The increase in temperature caused soil displacement, which caused the pipeline supports to deform


The Trans-Alaska oil pipeline, one of the largest in the world, could be in danger.

Melting permafrost threatens to erode the pillars holding its above-ground portion, jeopardizing its structural integrity and increasing the risk of an oil spill.

The slope of permafrost, on which a section of the pipeline about 250 meters long is fixed, began to shift due to thawing, as a result of which several supports holding the pipes began to bend.

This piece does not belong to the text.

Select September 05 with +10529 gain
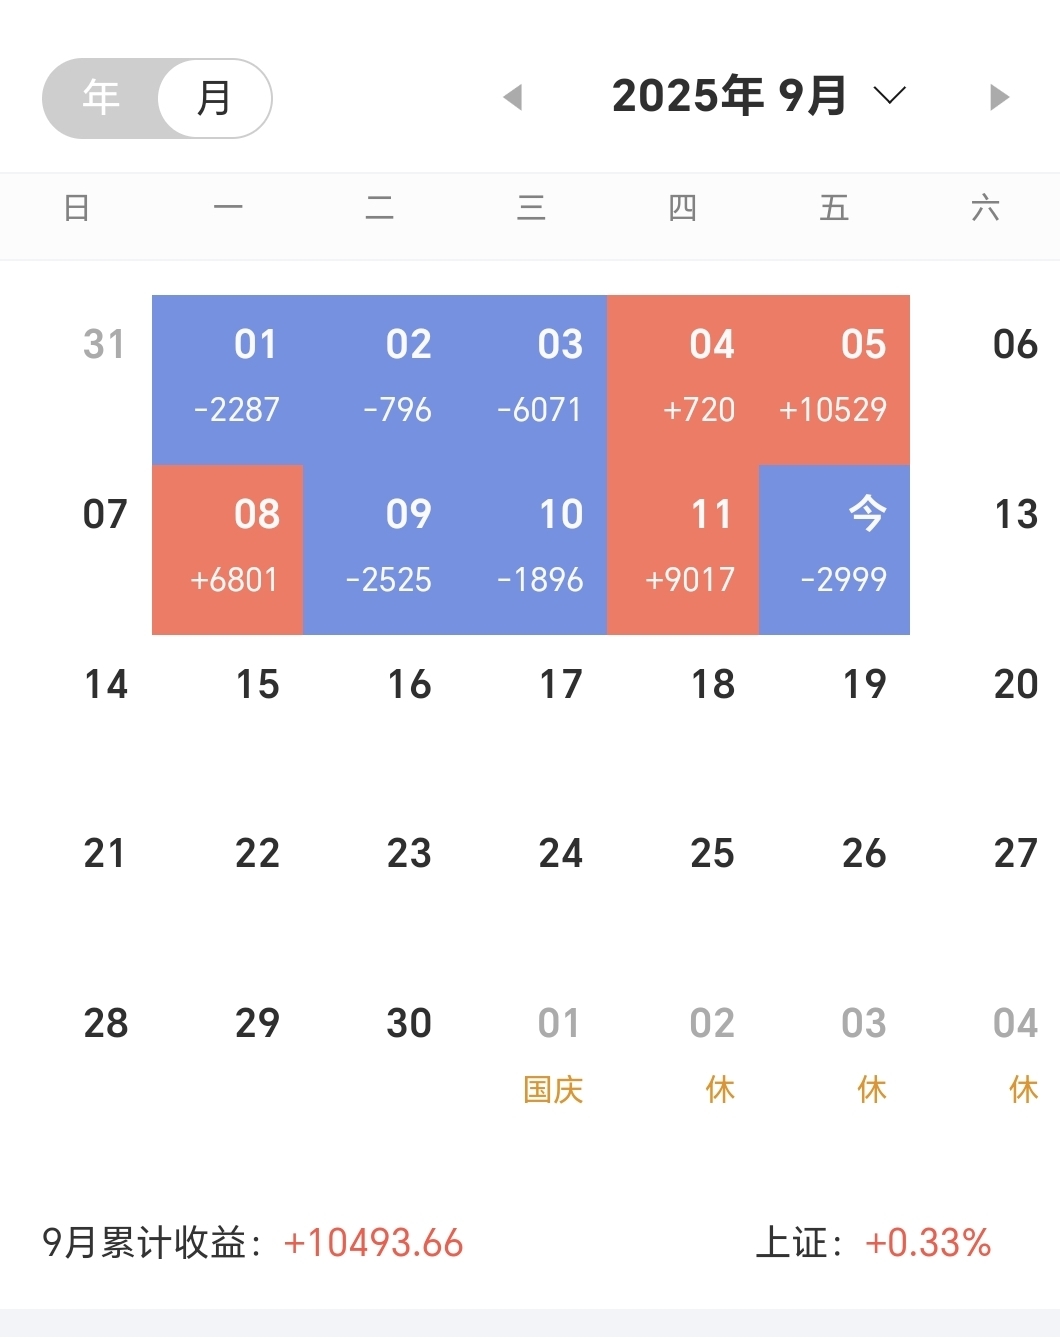This screenshot has height=1343, width=1060. (x=834, y=379)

In response, the Alaska Department of Natural Resources approved the use of about 100 thermosyphons — tubes that take heat from permafrost to keep the frozen slope in place and prevent further damage to supporting structures.

“This is a wake-up call,” said Karl Weimer, a special projects advisor for the Pipeline Safety Trust, an NGO based in Bellingham, Washington. «This shows … the impact of climate change on the safety of pipelines in general.»

Permafrost is soil that remains completely frozen for at least two years in a row.

About 124 thousand thermosyphons have been installed along the pipeline, which speaks of the importance of keeping the soil underneath frozen. They are installed at a depth of 4 to 20 meters in areas of permafrost where warming can cause it to melt.